Me repito que no quiero estar hecha de muertas, que odio la muerte y que para todas las personas que amo deseo la vida y que me vaya yo, pero otra más no soportaría. Y viene este cuento y me destroza. 

Y me estruja como trapo de cocina mojado después de lavar los platos en un almuerzo familiar en donde la abuela hizo fideos caseros y se quejó de que antes le salían mejor, que cuando podía cocinar parada amasaba más. 


Leí en ese cuento que el narrador decía “qué difícil es comprender ese vergonzoso ideal de heroicidad que se le atribuye a la vejez”.


Y pienso que soy una gurisa egoísta.


Y que tuvo que venir un cuento escrito por un mexicano que me dejó hacerle preguntas en un seminario de la Cologne Summer School de la Universidad de Colonia de Alemania para recordarme que le digo poco, que la amo, que tengo un poema guardado y que se acumulan.

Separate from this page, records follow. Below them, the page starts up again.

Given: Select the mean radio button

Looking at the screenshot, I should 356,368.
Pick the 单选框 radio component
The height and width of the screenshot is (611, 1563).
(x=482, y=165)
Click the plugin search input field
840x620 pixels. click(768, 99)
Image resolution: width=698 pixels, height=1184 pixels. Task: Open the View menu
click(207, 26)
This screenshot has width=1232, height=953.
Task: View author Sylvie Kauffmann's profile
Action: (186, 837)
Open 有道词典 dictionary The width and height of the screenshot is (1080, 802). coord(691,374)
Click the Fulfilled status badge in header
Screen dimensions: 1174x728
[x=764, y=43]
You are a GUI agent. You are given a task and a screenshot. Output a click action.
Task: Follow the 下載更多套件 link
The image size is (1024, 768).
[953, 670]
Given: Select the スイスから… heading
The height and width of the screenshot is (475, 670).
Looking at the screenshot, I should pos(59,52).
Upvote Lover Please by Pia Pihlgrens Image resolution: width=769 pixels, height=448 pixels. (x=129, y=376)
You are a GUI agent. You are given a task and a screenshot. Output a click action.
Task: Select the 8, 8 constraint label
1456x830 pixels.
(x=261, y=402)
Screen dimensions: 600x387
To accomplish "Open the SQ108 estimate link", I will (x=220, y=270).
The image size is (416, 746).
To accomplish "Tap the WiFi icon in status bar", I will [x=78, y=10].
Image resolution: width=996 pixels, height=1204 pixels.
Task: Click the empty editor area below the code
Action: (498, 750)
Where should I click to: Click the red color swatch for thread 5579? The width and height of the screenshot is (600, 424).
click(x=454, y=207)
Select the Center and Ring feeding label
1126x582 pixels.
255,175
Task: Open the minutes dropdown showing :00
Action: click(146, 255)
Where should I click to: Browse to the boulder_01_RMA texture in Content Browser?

Que mis palabras salen en la primavera de mi vida, pero que no se las doy porque dárselas es aceptar que se va a ir y en ese instante en el que yo dudo para mí vive hasta que yo estoy canosa y le presento a la persona a la cual yo le daré todo mi amor: acá está la Tere.


Mi abuela: Esa mujer a la que hasta el día de hoy nunca le dije que la amaba porque no quería que se fuera. 

Mi abuela: La primera persona a la que voy a abrazar mañana y cambiando el orden habitual de mis pensamientos le voy a decir que la amo y que cada día para siempre el amor para mí va a ser sinónimo de ella porque hay tantas cosas por las cuales llorar y yo anticipo la muerte. 


El narrador también decía que su madre le había advertido que todo podía desaparecer en un futuro sin nombre. Pero todo por lo que yo lloro tiene nombre y apellido.


Y pienso que aunque soy una gurisa egoísta porque de lágrimas nunca ahorro, pero de palabras en voz alta me he guardado demasiadas si anticipo la muerte no me quiero arrepentir de nada. Que amo a mi abuela y a partir de mañana aunque se desintegre en mis manos como polvo de hadas le voy a cumplir cada palabra que me pida y que quede grabado en tinta para el pesar de mi mala memoria voy a hacer el esfuerzo por documentar cada momento y seguir escribiendo nuestra historia.